Vale ressalvar, em relação a esse aspecto, que a participação cria uma consciência coletiva e o suporte necessário para que as pessoas se lancem ao novo direcionadas pelas reflexões em torno do projeto político-pedagógico. Thurler (2001) destaca a importância desse projeto na coordenação dos esforços coletivos, impedindo que as pessoas recaiam no ativismo, na ineficiência. Assim, a comunidade escolar adquire conhecimentos e competências em um amplo processo de aprendizagem que possibilita às pessoas compartilharem objetivos e transformarem suas práticas. A autora mostra ainda que uma organização flexível requer uma divisão do trabalho que envolve os professores no desempenho de diversas funções pedagógicas e administrativas, o que antes não ocorria. Essa

nova forma de relação deve ser compreendida em função de determinadas competências e dos interesses da comunidade como um todo.
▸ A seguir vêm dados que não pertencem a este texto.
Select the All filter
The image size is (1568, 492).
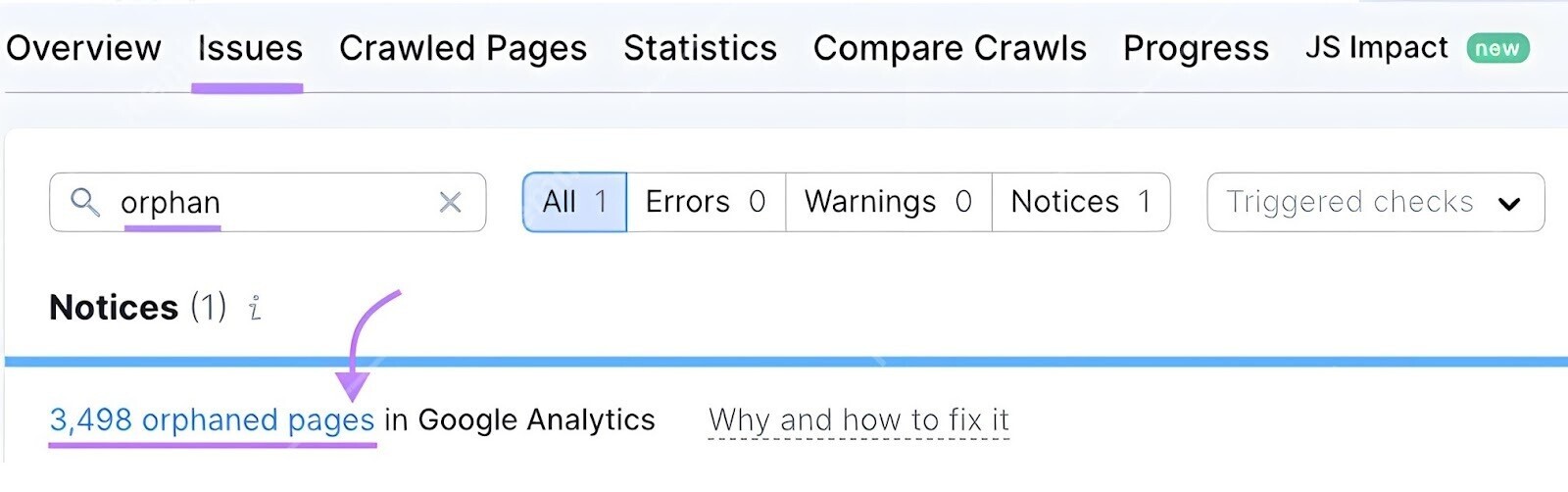[574, 202]
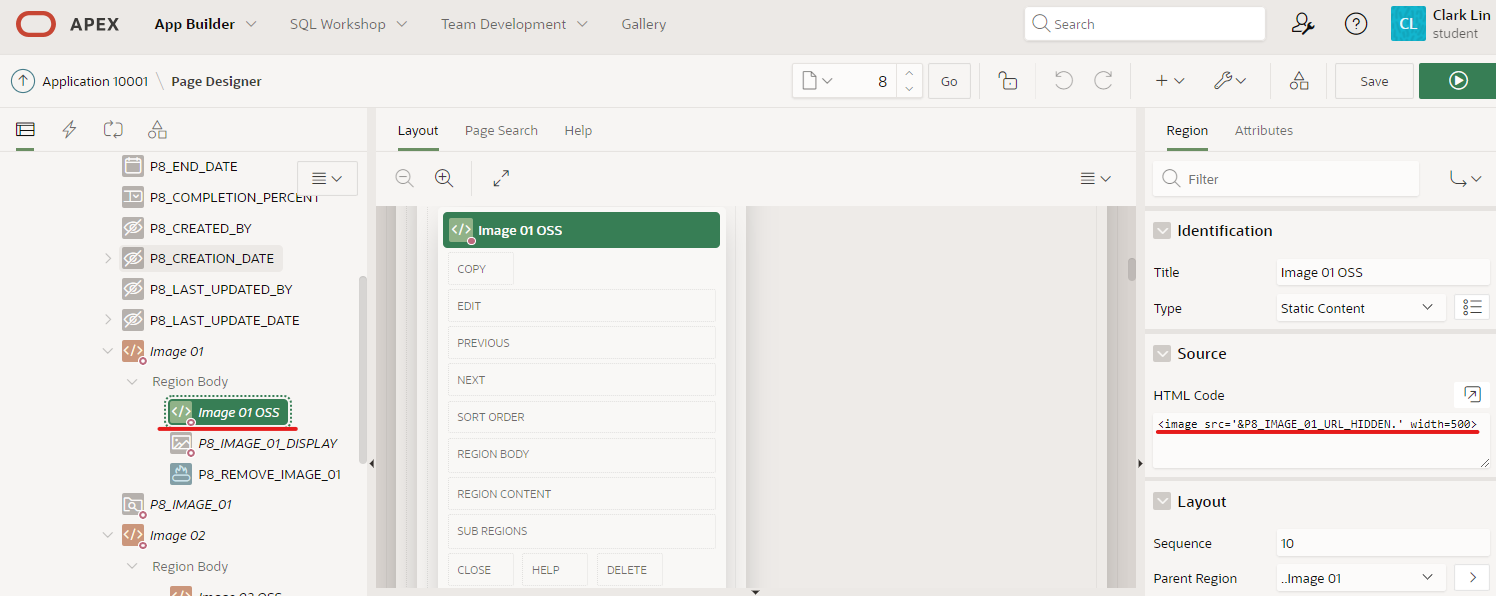This screenshot has height=596, width=1496.
Task: Collapse the Layout property section
Action: click(x=1161, y=502)
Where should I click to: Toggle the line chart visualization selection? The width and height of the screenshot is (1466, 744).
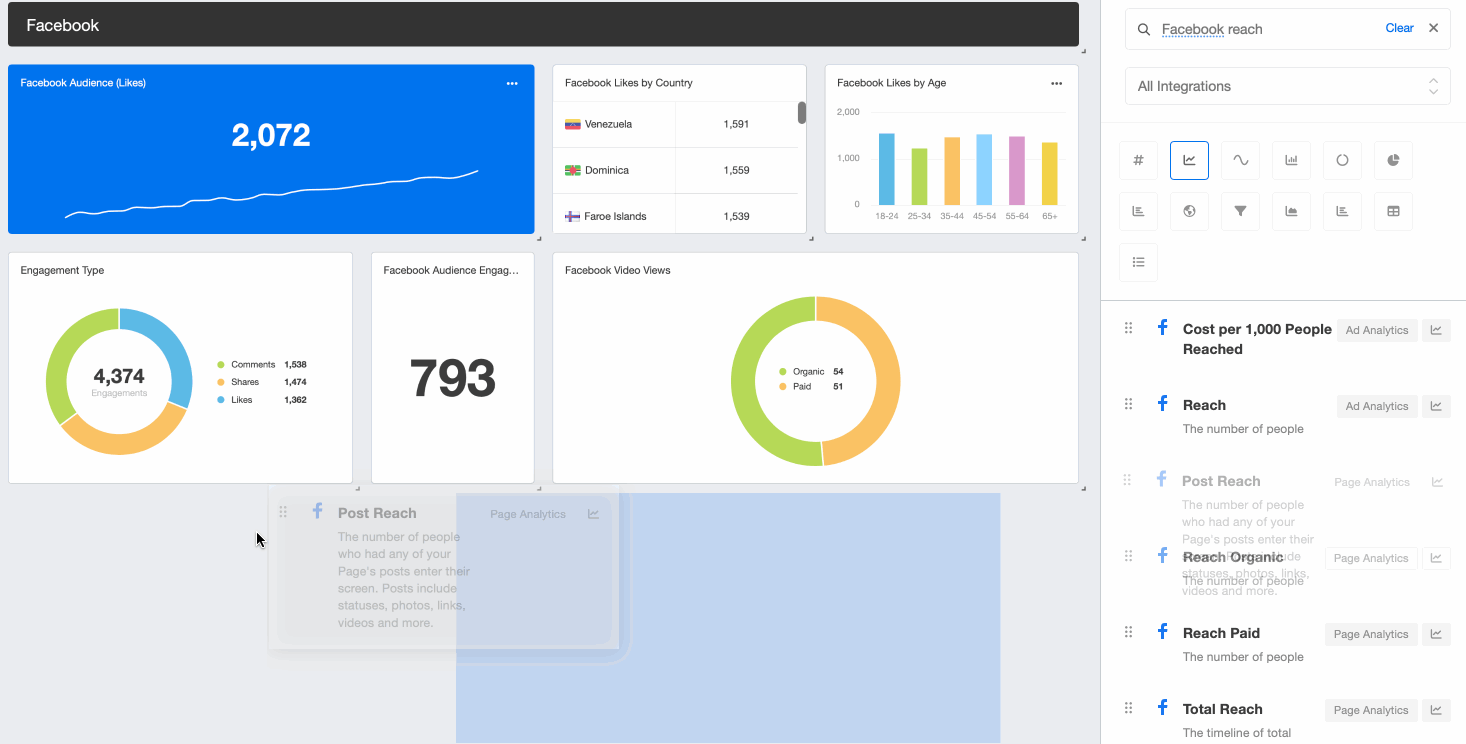pos(1189,160)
Desse modo, são construídos novos significados para as ações escolares por meio da elaboração e da implementação de um projeto político-pedagógico que norteia as ações dos sujeitos, o desenvolvimento de redes de relações cooperativas e da participação que possibilitam a edificação da autonomia escolar. Esse projeto, que tem a participação e a autonomia dos atores escolares como pressuposto, pode propiciar às organizações escolares o desenvolvimento de culturas com características diversas da burocrática, pois possibilita a formação e a socialização de novos sentidos para o trabalho escolar.

Com essa compreensão, tornam-se evidentes as diferenças entre a modernização proposta pelo modelo gerencial para atualizar as relações burocráticas desenvolvidas nas escolas e a construção de mudanças que visam superar as relações de dominação perpetuadas no espaço escolar. Ao contrário, o modelo gerencial, difundido pelas políticas educacionais da década de 1990 (e as atuais) pretende modificar a cultura das organizações escolares, difundindo socialmente valores e sentidos que perpetuam relações históricas, mas que não se sustentam diante de novas demandas postas à educação. As mudanças culturais propostas pelos educadores progressistas são construções das próprias organizações e decorrem de vivências efetivas de participação e de autonomia, orientadas pela reflexão que o projeto político-pedagógico suscita.